Zionism: Quo Vadis
This blog post was featured in the Huffington Post on August 03, 2017.
I feel that Zionism as initially conceived has run its course. It is in need for review to reconsider its mission and political platform.
Let me explain.
Zionism was created as a reaction to anti-Semitism. Theodor Herzl, the founding father of this movement, being exposed to the Dreifus trials, came to the conclusion that Jews should go back to their origins, Palestine at the time, and be like all nations, with a country of their own, and stop being dispersed in the diaspora.
From its inception the basic tenet of Zionism is the immigration to Israel.
This works well in countries where anti-Semitism is rampant. In USA and other countries where anti Semitism is not so pronounced, not all Jews feel compelled to do aliya, immigrate to Israel. This gave birth to the question: can one be a Zionist and still live in the diaspora.
Since Israel needed financial support, donations from the Jewish community abroad, pure Zionism compromised its demands on immigration – One can be a Zionist if one supports Israel by donations or politically in the country they inhabit.
This has been the first crack in the armor called Zionist political ideology.
There are more.
One major factor that kept Jewish communities Jewish in the diaspora is the religion.
Zionism negated the diaspora and thus, indirectly, not only the diaspora but the Jewish religion as such; For a Zionist one could be Jewish and not practice the Jewish religion. All that was needed for being Jewish was to just be an Israeli, i.e., living in Israel.
This is not true of Jews in the diaspora. If one does not practice the religion or identify oneself as belonging to the Jewish religion one denounces being Jewish.
The result is that Zionism separated national identity from religious identity. It had many repercussions.
First it made the secular Israeli not feel part and parcel of the world Jewry.
Israelis abroad keep themselves in a separate community from the Jewish community.
Furthermore, not having religious limitations, secular Israeli are more prone to marry out of the religion. This creates further separation of Israel vs. world Jewry.

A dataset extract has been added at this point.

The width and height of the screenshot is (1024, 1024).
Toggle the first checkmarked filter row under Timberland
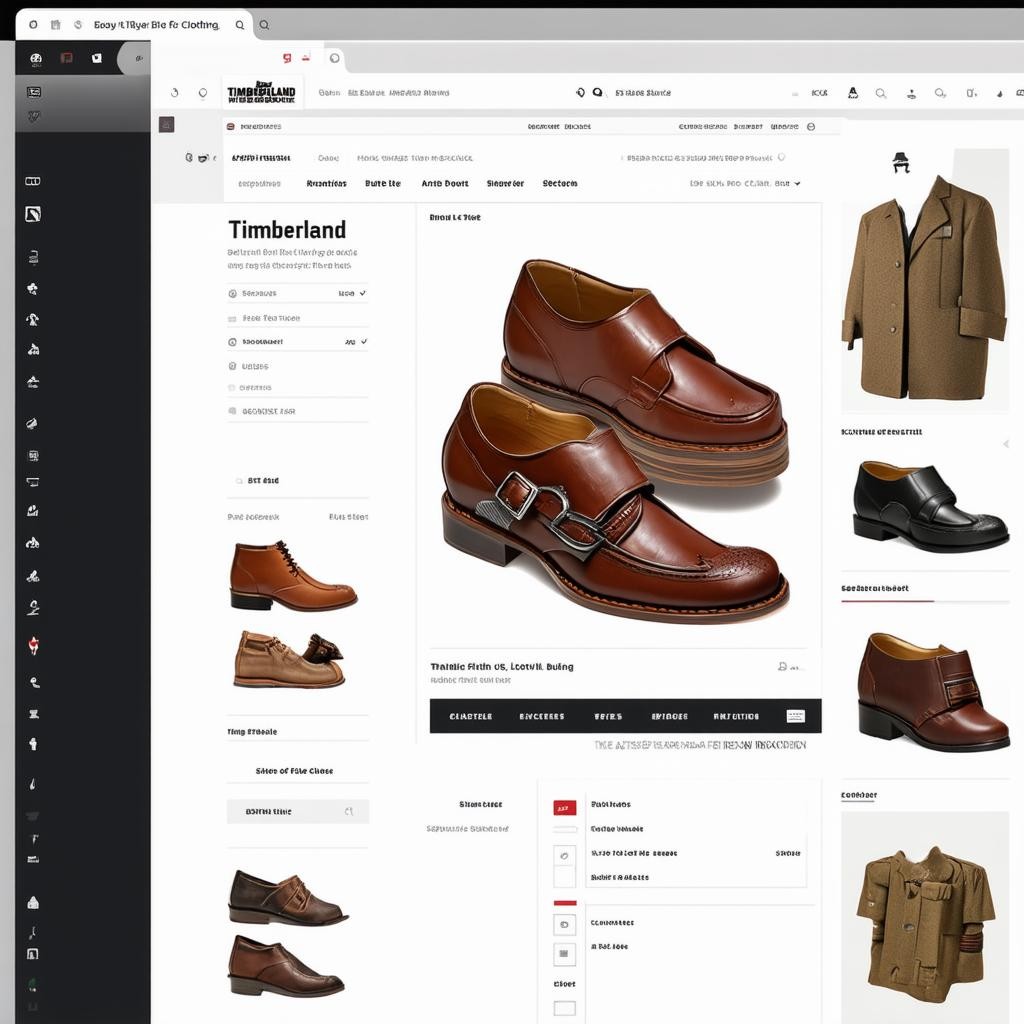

The whole question what does it mean to be Jewish is now wide open and asking for an answer.
As long as being Jewish meant being of the Jewish religion this question did not have to be answered. With secular Zionism it IS a burning question.
Moreover, if Israel ceases to exist and nations, as different from religion, do have a shorter life cycle.
There is more to the emerging rift between Israel and the Jewish community in the diaspora.
Israeli occupation of Palestine has created a strong backlash worldwide. It has ignited long dormant anti Semitic sentiments. It is endangering the physical safety and social standing of Jews in the diaspora. Increasingly, the interests of Israel to hold on to the territories are clashing with the interests of the world Jewry to be accepted by the people they live with. It is not strange that the leaders of the BDP movement to impose sanctions on products produced in occupied territories are all Jews.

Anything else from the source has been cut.